Mümin olduğundan emin, müminleri sormuşsun!
Allah’tan, varlığından emin
Allah’ın işlerini hikmeti gereği bilen, işlerin sonuçlarından da emin
Hakkı gereği yaşayan ahlak erlerini sormuşsun
Özlerinden gelen rahmete teslim müslimleri
Elinden, belinden, dilinden emin olunanları sormuşsun
Yetmez! Emin belde olmuş, selamet yurdu olmuş
Yedi kat yabancı olsa, yakin duran güven kıblelerini sormuşsun
Her daim iman ile gönülleri Allah ile taze
Allah’ın nuruyla cazibeli huzur dağlarını, muhabbet ehlini sormuşsun
Acziyette, zorluklarda yılmayan, Allah idealinde nefsi ile büyük savaşta
Kendini hakkı ile gerçekleştirme cesaretinde özgür ruhları sormuşsun
Allah’a tutunmuş, kendinden bıkmadan, hizmetten kaçmadan
Kendine yabancı olmayan, yalnızlığı unutmuş ruhları sormuşsun
Korkuları önünde değil, arkasında sürükleyen
Nefsinden feda edebilen vicdan ehlini, cesaret abidesi erdem ehlini
Allah’a canını adayan hizmet erlerini, adanmış ruhları sormuşsun
Çok mu söyledim, yetmez!
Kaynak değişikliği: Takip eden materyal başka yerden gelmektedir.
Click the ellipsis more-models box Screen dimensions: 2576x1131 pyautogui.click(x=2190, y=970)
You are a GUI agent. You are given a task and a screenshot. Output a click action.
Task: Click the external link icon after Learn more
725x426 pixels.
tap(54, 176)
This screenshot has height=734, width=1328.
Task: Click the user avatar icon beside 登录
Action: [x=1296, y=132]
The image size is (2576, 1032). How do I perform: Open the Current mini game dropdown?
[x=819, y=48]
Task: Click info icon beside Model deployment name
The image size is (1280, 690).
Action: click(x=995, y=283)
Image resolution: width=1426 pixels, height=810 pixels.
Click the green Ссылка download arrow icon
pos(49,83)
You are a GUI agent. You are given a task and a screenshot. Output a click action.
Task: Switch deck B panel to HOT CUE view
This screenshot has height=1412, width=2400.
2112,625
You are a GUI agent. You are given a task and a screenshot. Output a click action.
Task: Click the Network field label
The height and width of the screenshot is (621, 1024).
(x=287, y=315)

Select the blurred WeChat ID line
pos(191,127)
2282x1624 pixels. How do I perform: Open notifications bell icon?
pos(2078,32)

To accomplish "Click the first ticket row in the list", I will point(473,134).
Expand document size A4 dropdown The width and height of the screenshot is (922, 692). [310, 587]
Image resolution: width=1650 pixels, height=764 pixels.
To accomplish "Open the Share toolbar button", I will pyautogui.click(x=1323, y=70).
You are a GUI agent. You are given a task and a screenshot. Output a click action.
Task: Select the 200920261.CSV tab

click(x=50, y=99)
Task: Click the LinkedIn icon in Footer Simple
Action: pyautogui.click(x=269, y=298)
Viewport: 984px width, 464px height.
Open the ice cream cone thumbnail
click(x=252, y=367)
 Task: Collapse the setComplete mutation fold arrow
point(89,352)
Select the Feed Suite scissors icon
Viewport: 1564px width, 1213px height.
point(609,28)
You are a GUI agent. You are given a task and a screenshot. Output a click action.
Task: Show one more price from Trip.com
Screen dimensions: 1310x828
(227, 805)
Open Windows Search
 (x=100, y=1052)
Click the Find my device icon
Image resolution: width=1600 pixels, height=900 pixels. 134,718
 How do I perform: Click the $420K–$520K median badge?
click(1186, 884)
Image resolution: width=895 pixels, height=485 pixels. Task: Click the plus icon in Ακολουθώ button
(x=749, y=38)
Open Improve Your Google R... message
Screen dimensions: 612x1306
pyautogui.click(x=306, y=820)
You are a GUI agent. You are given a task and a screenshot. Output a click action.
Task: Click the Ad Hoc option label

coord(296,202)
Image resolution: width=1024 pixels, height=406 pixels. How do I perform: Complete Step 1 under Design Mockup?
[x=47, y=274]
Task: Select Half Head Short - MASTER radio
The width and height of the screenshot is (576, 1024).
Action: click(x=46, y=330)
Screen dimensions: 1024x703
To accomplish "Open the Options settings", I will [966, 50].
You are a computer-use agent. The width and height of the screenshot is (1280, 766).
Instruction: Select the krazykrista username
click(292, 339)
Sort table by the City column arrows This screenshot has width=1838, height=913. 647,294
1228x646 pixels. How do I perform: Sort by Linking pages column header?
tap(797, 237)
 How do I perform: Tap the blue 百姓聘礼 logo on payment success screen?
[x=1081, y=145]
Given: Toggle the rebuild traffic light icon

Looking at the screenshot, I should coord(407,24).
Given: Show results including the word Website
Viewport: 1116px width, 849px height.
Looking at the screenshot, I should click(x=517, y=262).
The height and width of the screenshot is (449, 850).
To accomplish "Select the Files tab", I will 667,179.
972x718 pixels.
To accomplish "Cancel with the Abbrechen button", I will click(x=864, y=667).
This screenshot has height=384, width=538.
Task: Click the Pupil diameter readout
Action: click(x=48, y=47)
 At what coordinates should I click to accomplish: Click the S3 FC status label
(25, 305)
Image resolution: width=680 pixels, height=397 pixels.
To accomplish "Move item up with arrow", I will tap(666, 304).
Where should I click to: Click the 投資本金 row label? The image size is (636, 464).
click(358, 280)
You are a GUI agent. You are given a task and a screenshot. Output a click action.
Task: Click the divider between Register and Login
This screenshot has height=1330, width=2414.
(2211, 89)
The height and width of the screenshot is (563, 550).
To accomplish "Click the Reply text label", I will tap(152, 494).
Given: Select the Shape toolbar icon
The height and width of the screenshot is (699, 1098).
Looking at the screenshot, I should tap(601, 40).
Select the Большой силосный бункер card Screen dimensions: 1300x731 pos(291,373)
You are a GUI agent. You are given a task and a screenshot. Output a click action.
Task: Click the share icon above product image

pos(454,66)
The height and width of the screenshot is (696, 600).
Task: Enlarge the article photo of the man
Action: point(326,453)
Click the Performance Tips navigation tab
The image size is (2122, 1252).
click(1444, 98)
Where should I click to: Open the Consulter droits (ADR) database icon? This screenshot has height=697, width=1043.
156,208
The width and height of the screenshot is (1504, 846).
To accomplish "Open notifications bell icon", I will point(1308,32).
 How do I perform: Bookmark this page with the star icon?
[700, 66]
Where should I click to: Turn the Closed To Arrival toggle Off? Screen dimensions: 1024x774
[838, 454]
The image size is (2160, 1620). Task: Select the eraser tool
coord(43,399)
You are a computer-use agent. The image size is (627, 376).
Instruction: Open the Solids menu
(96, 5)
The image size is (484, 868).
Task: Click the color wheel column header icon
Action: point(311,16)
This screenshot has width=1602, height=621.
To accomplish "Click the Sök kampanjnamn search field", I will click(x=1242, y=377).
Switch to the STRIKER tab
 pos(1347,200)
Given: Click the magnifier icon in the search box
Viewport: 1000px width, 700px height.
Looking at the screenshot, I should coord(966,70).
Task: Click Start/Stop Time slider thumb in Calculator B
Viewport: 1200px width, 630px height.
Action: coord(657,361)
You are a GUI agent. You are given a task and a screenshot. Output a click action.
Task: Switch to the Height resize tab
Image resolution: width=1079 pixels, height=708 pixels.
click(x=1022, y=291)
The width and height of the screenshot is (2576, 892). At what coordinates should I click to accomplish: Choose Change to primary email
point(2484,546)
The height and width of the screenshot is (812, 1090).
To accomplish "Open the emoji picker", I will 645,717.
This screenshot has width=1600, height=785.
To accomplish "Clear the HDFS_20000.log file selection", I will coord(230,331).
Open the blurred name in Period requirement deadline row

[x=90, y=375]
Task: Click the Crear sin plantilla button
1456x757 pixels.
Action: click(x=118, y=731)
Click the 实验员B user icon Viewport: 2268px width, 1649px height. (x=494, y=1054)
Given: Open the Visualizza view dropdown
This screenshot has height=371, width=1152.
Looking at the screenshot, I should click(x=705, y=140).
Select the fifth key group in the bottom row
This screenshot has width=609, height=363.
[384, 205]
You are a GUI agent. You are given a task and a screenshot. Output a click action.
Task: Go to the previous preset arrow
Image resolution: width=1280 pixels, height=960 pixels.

Hakikatten sonuç almış
Kendilerinden sonuç alınacak sırat-el müstakimi
Tutunulması gereken fırkayı naciyeyi sormuşsun
Sözlerin işaret ettiği ama eksik kaldığı emanet ehlini
Emaneti Allah bilen, sahibine teslim eden
Rabbinden gelen ile Rabbine sığınan
Rabbi ile Rabbine duyarlı, mevcudata duyarlı emin ehlini sormuşsun
Her zorluğa karşı sırtı dik, Rabbine karşı boynu bükük elif misali
Vakur edası ile bu âlemde yürürken, anlam ve değer deryası olmuş
Nurlandıkça feraset, basiret, cazibe, tasarruf hakkı edinmiş
Nüfus ettikçe âlemler arkasından şekillenen
Âlemlere nefes, ruh üfleyen azizleri sormuşsun
Şahsında, sıfatlarında, fiilinde Allah’a yakin
Allah’ın görünüş mahali Kâbe olmuş insanları
Muhafaza edilen değer yurdunu sormuşsun
Yetmez! Allah’ın nuru ile dirilmiş dirileri sormuşsun
Gördüğünde, mümin olmadığını anlayacağın canları sormuşsun
Bir sevsen, gönül yurdunda, kendilik dünyasında Allah’ı bulacağın
Var olduğuna şükürler sunacağın anları yaşayacağın ehli sormuşsun.